● Your assignment
Lines with the word "agent" in them are the ones to copy from the records.

● Excerpted records
# # # # #
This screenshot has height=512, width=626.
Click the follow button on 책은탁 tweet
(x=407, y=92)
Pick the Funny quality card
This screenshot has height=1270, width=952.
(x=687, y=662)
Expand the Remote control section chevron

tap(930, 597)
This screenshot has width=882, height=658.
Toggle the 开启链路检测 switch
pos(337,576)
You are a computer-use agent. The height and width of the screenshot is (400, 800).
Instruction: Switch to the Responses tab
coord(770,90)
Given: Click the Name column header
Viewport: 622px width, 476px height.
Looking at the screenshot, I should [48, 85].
# # # # #
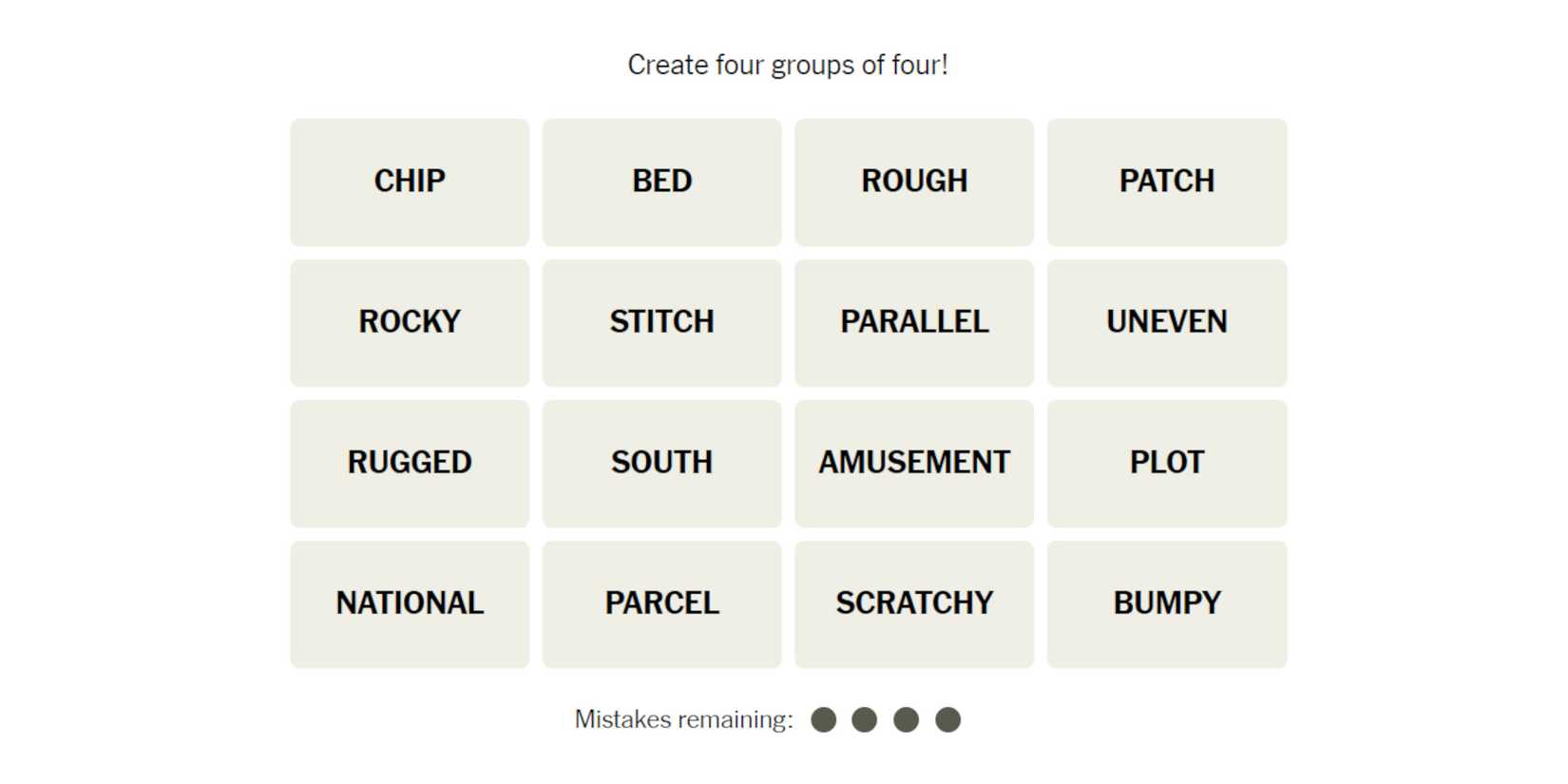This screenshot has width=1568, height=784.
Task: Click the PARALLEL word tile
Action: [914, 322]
# # # # #
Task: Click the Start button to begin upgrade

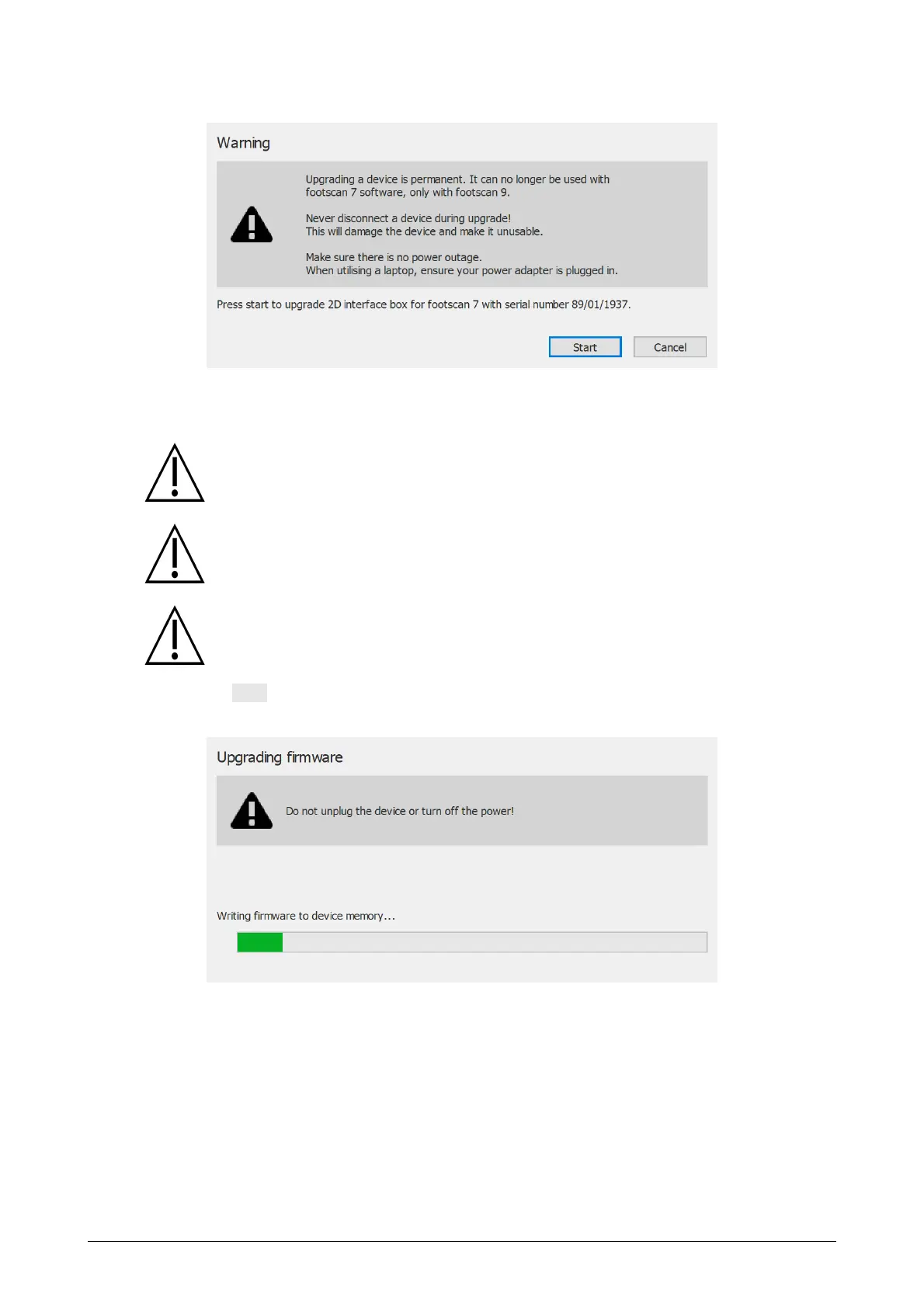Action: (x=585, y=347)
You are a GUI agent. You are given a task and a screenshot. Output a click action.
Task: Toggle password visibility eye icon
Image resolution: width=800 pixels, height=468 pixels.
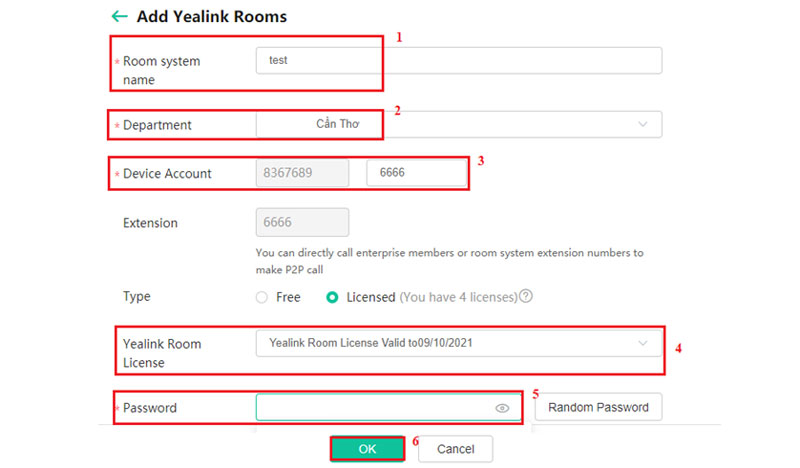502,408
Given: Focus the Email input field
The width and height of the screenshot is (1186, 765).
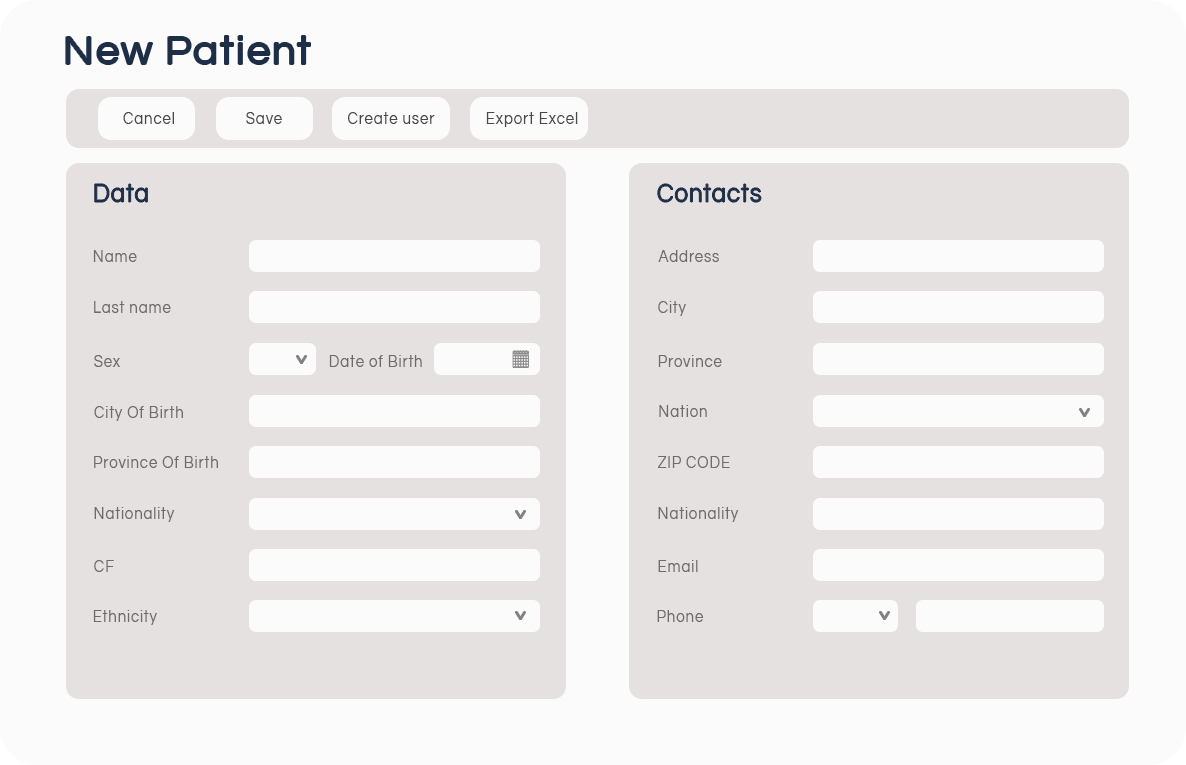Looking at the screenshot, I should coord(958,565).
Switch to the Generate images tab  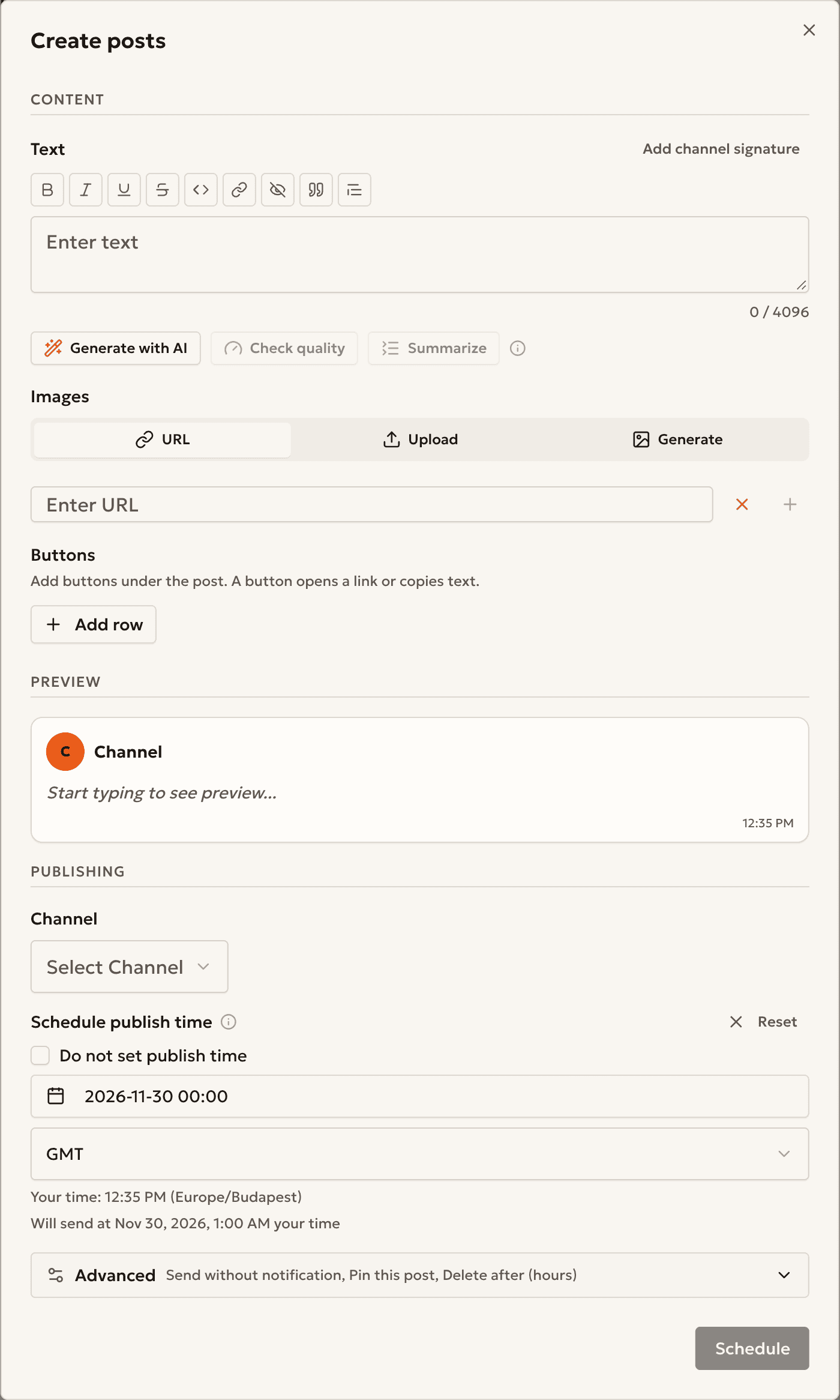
# # # # #
● Response
You are a computer-use agent. The height and width of the screenshot is (400, 800).
You are a GUI agent. You are given a task and a screenshot. Output a click action.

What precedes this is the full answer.